Le processus du libre marché assurera démocratiquement l’attribution du capital vers les plus talentueux via le vote que chacun exerce dans la dépense de ces deniers. Et ne croyez pas que ces entrepreneurs qui failliront à cette tâche ardue disparaîtront dans les feux de l’enfer capitaliste et viendront irrémédiablement peupler les rangs des SDF. Ils seront tout simplement amenés à ajuster leurs allocations de ressources et seront relégués à des positions plus modestes que celles occupées par les Steve Jobs, Bill Gates, Mark Zuckerbeg & Co. Il n’y a pas besoin de l’intervention de l’Etat via les droits de succession pour assurer ce processus de glissement du capital. Que l’Etat se borne à assurer un environnement juridique stable et respectueux des droits naturels dont la propriété privée.
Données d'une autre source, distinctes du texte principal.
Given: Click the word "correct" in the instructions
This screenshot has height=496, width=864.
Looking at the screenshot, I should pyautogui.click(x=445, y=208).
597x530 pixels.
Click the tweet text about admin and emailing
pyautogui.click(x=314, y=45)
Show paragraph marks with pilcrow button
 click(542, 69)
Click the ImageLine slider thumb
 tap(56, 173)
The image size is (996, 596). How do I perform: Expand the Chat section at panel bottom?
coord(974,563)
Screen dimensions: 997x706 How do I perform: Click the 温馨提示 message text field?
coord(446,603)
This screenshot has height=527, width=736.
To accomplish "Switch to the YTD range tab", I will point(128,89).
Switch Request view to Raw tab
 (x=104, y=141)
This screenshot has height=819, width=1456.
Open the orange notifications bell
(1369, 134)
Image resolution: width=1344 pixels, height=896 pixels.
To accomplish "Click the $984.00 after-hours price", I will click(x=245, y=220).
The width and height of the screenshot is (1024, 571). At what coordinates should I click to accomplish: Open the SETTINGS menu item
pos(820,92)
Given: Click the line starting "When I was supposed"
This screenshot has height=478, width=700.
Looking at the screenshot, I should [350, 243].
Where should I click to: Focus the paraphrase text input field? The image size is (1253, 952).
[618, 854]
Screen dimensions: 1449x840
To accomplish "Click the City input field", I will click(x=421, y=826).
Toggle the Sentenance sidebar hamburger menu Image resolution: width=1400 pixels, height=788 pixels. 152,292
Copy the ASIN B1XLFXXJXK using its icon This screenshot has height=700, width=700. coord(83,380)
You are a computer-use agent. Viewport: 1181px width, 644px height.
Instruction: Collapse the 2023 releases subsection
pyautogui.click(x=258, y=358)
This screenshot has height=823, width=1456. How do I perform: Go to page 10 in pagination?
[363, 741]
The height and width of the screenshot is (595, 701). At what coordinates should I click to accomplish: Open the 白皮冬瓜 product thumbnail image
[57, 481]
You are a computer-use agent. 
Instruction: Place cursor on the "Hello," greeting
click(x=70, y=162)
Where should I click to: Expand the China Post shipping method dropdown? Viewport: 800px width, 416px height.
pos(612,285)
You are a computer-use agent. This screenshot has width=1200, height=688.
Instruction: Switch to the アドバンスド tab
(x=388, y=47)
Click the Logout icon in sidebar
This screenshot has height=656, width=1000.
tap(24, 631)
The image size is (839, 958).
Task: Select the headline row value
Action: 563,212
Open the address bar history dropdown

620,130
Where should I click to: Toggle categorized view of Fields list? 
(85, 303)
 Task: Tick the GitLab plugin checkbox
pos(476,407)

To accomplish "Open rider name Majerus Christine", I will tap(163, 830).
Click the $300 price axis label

Le marché récompensera les bons éléments et invitera les moins talentueux à se corriger.        

1 commentaire:

  1. Le démocrate aimant les chiffres se demande quant à lui quel qualificatif méritera notre démocratie le jour où 30 "petits" partis feront chacun 2% des voix, en laissant ainsi 40% aux 4 "grands" partis qui conserveront 100% des sièges et 100% des subventions aux partis politique.

    S'il s'agissait d'économie, on parlerait depuis longtemps d'abus de position dominante, d'oligopole, mais aussi de fixation de barrières à l'entrée injustifiées. Autant d'entorses aux règles d'une saine compétition, qui auraient depuis longtemps été portées à l'oeil attentif de la DG de la Concurrence de la Commission Européenne.

    Les bienfaits de la compétition et de l'émulation ne semblent manifestement pas concerner les projets politiques, mais pour combien de temps encore?